RECORDS FOR THIS TASK:

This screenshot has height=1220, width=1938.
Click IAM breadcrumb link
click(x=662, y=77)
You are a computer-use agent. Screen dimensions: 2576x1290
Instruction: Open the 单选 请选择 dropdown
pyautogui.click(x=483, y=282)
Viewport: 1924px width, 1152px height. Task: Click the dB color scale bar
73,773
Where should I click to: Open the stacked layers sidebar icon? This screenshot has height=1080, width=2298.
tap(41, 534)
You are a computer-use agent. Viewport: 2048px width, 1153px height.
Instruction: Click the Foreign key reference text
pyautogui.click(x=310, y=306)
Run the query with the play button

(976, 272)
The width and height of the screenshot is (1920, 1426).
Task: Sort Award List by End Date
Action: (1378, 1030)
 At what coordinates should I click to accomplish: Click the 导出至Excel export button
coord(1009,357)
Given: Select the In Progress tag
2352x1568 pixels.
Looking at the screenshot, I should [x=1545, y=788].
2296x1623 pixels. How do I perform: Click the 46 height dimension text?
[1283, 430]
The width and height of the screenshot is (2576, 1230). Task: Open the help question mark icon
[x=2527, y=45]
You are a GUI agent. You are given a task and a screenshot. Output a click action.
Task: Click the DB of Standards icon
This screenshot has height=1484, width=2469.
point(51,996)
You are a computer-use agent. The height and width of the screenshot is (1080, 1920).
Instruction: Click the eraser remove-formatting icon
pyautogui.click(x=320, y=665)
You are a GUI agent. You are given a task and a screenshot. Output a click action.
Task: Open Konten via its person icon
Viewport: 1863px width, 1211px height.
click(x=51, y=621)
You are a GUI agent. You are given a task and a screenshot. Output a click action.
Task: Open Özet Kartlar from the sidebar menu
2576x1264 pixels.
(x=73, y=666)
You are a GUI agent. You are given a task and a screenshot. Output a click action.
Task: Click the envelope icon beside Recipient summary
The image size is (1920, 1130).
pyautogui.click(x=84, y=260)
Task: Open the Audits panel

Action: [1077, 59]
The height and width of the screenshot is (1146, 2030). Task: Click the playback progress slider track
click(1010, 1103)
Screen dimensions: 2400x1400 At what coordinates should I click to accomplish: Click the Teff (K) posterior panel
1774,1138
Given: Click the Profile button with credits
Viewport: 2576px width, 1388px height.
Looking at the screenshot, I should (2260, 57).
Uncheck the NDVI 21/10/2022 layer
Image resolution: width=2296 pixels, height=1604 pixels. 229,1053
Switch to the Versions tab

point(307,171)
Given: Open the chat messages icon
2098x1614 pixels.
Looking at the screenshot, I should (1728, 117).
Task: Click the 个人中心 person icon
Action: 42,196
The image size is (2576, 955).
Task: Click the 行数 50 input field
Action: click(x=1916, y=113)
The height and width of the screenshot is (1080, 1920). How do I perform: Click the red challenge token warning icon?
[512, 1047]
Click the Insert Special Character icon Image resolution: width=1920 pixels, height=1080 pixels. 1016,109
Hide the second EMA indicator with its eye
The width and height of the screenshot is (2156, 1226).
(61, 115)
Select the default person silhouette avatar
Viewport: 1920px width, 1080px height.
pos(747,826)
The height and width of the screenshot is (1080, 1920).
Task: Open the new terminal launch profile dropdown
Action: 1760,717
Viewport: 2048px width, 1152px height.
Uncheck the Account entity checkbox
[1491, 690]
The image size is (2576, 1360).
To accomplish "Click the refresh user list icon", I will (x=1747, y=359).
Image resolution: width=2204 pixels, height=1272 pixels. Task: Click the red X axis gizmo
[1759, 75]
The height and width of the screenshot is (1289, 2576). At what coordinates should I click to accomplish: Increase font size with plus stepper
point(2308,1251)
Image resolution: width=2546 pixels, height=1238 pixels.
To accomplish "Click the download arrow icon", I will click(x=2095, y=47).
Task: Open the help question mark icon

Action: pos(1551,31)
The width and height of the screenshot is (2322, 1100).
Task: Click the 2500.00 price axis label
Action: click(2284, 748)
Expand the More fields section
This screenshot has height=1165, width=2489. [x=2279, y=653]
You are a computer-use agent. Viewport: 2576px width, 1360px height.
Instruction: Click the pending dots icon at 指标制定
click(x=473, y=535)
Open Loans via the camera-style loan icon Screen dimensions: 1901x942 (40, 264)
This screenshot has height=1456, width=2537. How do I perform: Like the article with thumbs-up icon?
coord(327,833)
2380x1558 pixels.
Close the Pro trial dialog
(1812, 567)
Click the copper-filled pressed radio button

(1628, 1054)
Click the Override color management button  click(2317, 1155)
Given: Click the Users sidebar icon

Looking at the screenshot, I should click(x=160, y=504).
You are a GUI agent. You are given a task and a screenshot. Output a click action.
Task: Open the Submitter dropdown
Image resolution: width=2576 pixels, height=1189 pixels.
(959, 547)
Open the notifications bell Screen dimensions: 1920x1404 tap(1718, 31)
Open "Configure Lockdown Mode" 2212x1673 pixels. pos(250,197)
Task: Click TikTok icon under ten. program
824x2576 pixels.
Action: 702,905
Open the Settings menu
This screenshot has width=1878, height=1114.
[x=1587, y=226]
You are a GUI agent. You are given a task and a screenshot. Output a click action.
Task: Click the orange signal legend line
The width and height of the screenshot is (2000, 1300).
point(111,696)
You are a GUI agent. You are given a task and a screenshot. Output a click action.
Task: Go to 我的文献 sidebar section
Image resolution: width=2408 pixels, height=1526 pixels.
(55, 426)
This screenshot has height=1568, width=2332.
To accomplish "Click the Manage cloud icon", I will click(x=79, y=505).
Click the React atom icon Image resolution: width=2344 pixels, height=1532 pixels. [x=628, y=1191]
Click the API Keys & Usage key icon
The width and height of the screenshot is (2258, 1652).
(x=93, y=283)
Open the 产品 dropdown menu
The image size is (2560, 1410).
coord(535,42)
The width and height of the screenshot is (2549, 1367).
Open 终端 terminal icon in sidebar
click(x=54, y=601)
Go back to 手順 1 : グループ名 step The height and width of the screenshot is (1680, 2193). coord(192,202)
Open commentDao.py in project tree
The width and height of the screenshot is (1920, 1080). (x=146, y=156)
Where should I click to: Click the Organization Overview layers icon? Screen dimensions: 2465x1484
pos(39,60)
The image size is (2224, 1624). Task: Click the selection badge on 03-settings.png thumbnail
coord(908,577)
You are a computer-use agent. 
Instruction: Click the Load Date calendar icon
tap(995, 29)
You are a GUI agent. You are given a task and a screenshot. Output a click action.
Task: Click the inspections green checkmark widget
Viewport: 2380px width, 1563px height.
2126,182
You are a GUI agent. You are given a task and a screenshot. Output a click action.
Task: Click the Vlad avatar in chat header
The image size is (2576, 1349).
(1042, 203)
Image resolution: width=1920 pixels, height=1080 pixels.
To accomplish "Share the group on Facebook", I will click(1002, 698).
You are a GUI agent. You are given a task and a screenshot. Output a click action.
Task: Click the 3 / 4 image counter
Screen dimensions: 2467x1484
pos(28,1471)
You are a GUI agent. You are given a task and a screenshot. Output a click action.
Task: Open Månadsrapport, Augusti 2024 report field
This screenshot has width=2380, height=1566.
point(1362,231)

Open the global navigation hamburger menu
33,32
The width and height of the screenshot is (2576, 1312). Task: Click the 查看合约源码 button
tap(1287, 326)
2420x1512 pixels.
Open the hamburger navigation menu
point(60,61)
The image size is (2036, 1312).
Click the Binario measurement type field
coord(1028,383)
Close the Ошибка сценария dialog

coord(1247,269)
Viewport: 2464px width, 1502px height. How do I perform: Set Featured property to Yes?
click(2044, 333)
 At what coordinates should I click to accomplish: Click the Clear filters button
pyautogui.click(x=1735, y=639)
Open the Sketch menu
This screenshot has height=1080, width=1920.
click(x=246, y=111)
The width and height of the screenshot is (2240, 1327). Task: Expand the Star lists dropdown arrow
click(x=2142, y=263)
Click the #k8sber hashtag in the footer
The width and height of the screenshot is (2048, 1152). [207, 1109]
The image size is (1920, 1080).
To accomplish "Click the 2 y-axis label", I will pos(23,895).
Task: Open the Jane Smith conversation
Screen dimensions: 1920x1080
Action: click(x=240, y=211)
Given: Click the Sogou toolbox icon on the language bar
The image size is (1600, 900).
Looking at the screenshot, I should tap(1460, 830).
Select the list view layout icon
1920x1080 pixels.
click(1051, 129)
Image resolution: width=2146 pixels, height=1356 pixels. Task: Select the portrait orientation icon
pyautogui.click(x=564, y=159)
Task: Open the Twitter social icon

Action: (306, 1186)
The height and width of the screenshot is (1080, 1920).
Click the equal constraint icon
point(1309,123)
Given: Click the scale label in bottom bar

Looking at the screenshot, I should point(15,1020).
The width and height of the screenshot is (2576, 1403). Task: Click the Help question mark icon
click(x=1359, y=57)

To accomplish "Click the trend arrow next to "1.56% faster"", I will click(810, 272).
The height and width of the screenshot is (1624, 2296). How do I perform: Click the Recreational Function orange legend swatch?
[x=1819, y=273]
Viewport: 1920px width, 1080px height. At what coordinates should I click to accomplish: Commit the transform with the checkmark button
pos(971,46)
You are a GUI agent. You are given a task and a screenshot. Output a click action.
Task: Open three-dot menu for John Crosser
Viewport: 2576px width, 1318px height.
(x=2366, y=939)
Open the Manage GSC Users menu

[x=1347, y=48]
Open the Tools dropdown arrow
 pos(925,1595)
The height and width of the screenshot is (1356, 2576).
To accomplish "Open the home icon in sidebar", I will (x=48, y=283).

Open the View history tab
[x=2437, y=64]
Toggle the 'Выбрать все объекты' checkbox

DESCRIPTION OF THE TASK: Would you filter the records and copy out each line containing "computer"?

ANSWER TO THE PROBLEM:
You are a computer-use agent. Screen dimensions: 2576x1290
You are a computer-use agent. Viewport: 2048px width, 1153px height.
You are a computer-use agent. The height and width of the screenshot is (1080, 1920).
You are a computer-use agent. Viewport: 2576px width, 1360px height.
You are a computer-use agent. 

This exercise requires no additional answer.